De bikinis e parafusos

No início de abril a galeria Ricardo Camargo, sem muito barulho, alarde, apresentou exposição de Cláudio Tozzi. Reuniu 22 pinturas e 3 objetos, de 1963 a 2002. Fez o que o Museu de arte Moderna, o Museu de Arte Contemporânea , deveriam ter feito.

Mostras como essa permitem ver o percurso de um artista durante quase 40 anos. Na História da Arte, não importa se do Brasil ou dos Estados Unidos, isso é importante, conta.

Além de permitir uma leitura delimitada pelo tempo, pelo espaço, possibilita também questionar o artista quanto a seu posicionamento . Hoje, ver a imagem de Che Guevara estampada no bumbum da calipígia Gisele Bündchen revela apenas a ousadia do estilista que bolou o bikini.

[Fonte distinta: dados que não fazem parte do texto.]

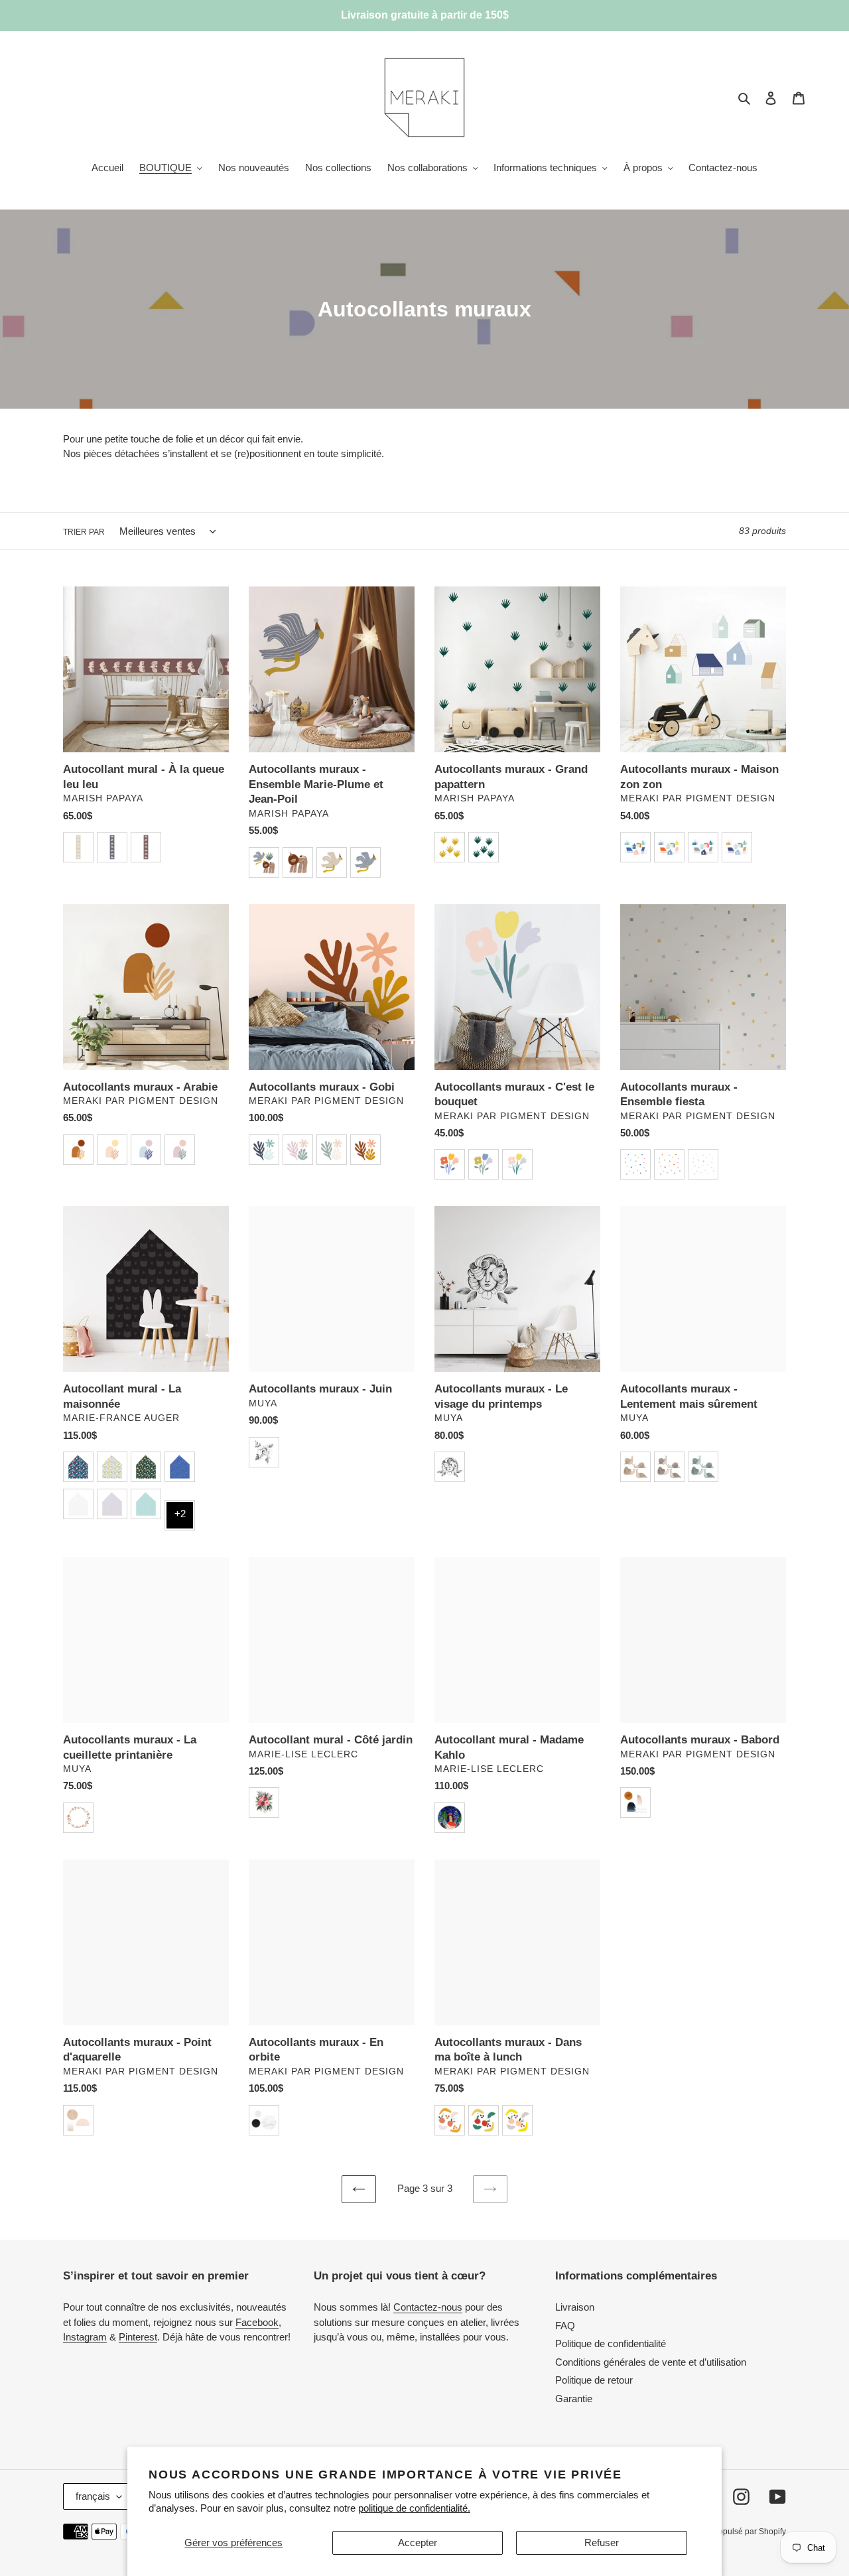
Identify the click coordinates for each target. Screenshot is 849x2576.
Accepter (417, 2542)
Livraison (574, 2307)
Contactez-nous (427, 2307)
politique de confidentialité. (414, 2508)
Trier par (84, 532)
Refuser (601, 2542)
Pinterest (138, 2336)
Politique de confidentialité (610, 2343)
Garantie (573, 2398)
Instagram (85, 2336)
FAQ (565, 2325)
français (93, 2496)
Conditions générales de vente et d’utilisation (650, 2362)
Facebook (257, 2322)
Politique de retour (594, 2380)
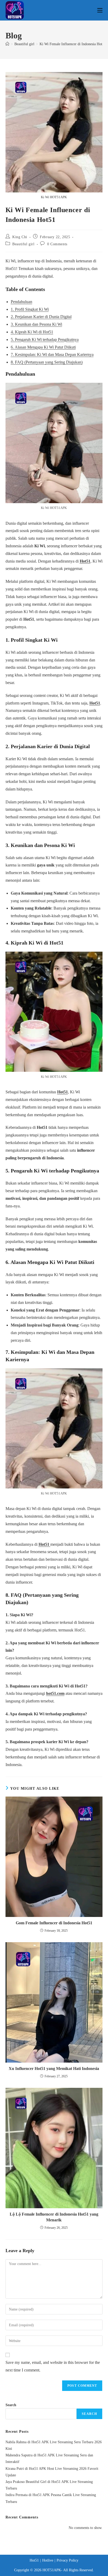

Não tem outras implicações. Nem conseqüências. Significa e mostra a alienação que envolve o mundo fashion. Em 67 quando Tozzi pintou a imagem de Che, a coisa era outra. Sabia que poderia ser preso. O gesto conotava rebeldia, engajamento político, estar à esquerda, oposição.

A pintura de Che veio três anos depois de Guerra e Paz. Nessa pintura em forma de disco, rede metálica cobre toda a superfície da área pintada. A guerra era a do Vietnã. Nessa pintura o engajamento assumido com Che já se insinuava.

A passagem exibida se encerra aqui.